Nitrogen sorption isotherm measurements were obtained to characterize the porous structures of X%N3-COF-5. All of the X%N3-COF-5 samples exhibited typical type-IV sorption isotherm profiles that are indicative of the mesoporous character (Fig. 4a). Table 1 summarizes the regulation of the pore surface area, volume and size according to the azide content. As the content of azide-appended walls was increased, the Brunauer–Emmett–Teller (BET) surface area, pore volume and pore size decreased. These changes are attributed to the decrease in the volume of the pores that are accessible to nitrogen gas because the space occupied by the azide units increases with their content (Fig. 1b). Pore size distribution profiles for X%N3-COF-5 revealed that the azide-appended COFs predominantly possess single mesopores, which accounts for the high surface areas of these COFs (Fig. 4b). Therefore, the three-component condensation systems allow the integration of azide-appended walls into COFs in a controlled manner with retention of the crystalline and porous structure.
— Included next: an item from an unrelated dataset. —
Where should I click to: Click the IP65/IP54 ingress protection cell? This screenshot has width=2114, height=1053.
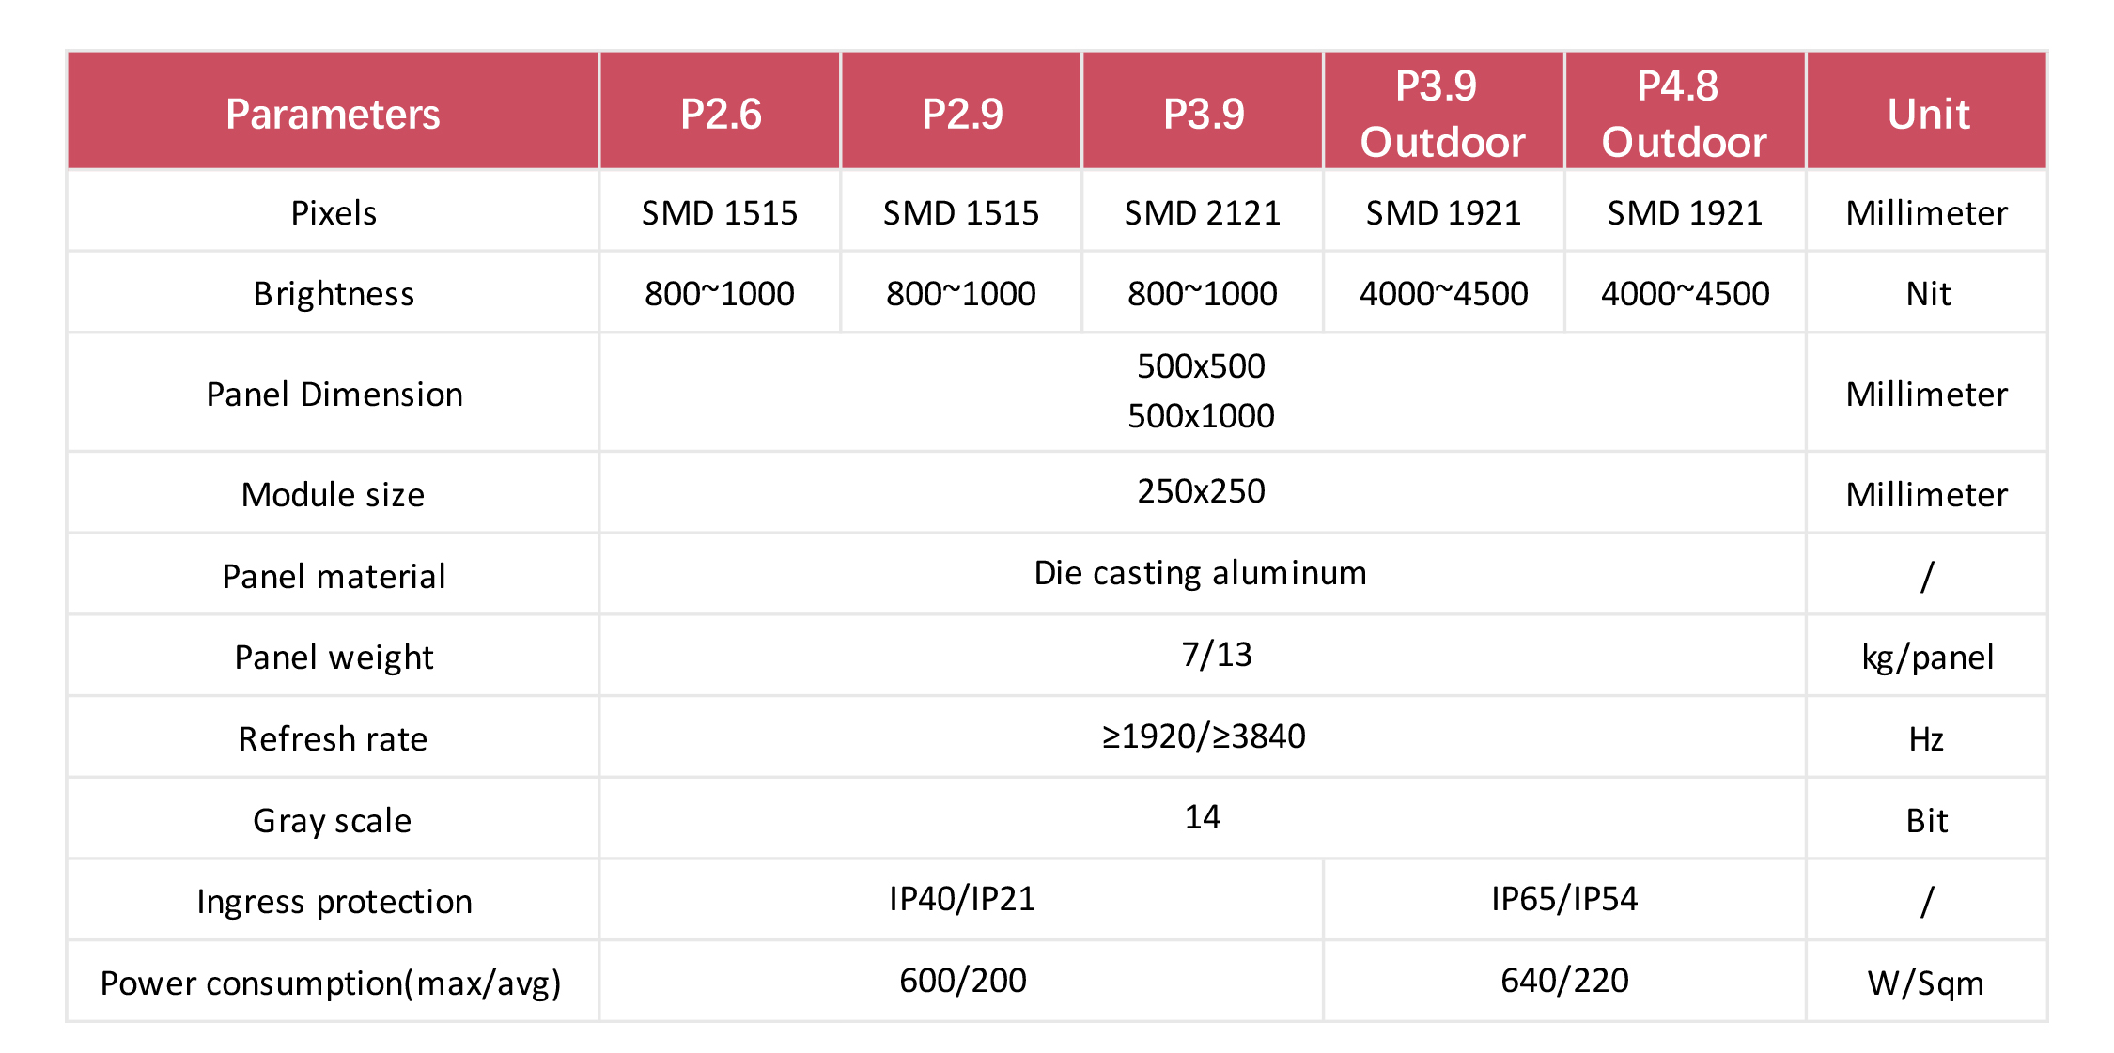[1564, 899]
Pore surface engineering with acetyl units
Azide units are well established for click reactions with alkynes to introduce functional groups via 1,2,3-triazole rings (Trz)37. We investigated the reactivity of azide units on the walls of X%N3-COF-5 (X=5, 25, 50, 75 and 100) in a typical click reaction with 2-propynyl acetate in anhydrous N,N-dimethylacetamide (DMAc) at 50°C with CuI present as a catalyst. After the reaction was allowed to proceed for 24 h, the precipitates were collected using a centrifuge, and washed with excess anhydrous DMAc and acetone to provide the corresponding X%AcTrz-COF-5 in quantitative yields. TGA revealed that the weight loss attributed to the surface groups on the pore walls was identical to the content of these groups in X%AcTrz-COF-5 (Supplementary Fig. S3). The typical vibration band at 2,102 cm–1, which was assigned to the azide units, disappeared for all X%N3-COF-5 samples, irrespective of the azide unit content (Fig. 5a); this disappearance indicates the completion of the click reactions in each case. In addition, a new C=O vibration band that corresponded to the acetyl units appeared at 1,730 cm–1 and increased almost linearly in intensity with the acetyl unit content in X%AcTrz-COF-5 (Fig. 5a). XRD measurements revealed almost no change in the 2θ values for all X%AcTrz-COF-5 samples compared with the X%N3-COF-5 samples, which confirms that the AA stacking structure of the COF skeletons was retained (Fig. 5b). A decrease in the intensity and a broadening of the XRD peak linewidths were observed for the 75%AcTrz-COF-5 and 100%AcTrz-COF-5 samples because of the high density of the flexible acetyl termini with amorphous character (Fig. 5 and Supplementary Fig. S4), which is coincident with the tendency reported for alkyl-appended COFs18. These results indicate that the acetyl units are anchored via a triazole linkage onto the walls of COFs such that the position and contents are identical to those of the precursor azide-anchored COFs. Therefore, the strategy of a three-component condensation system combined with click reactions not only leads to the formation of organic surface groups in COFs, but also allows the tuning of the density of these groups on the pore walls.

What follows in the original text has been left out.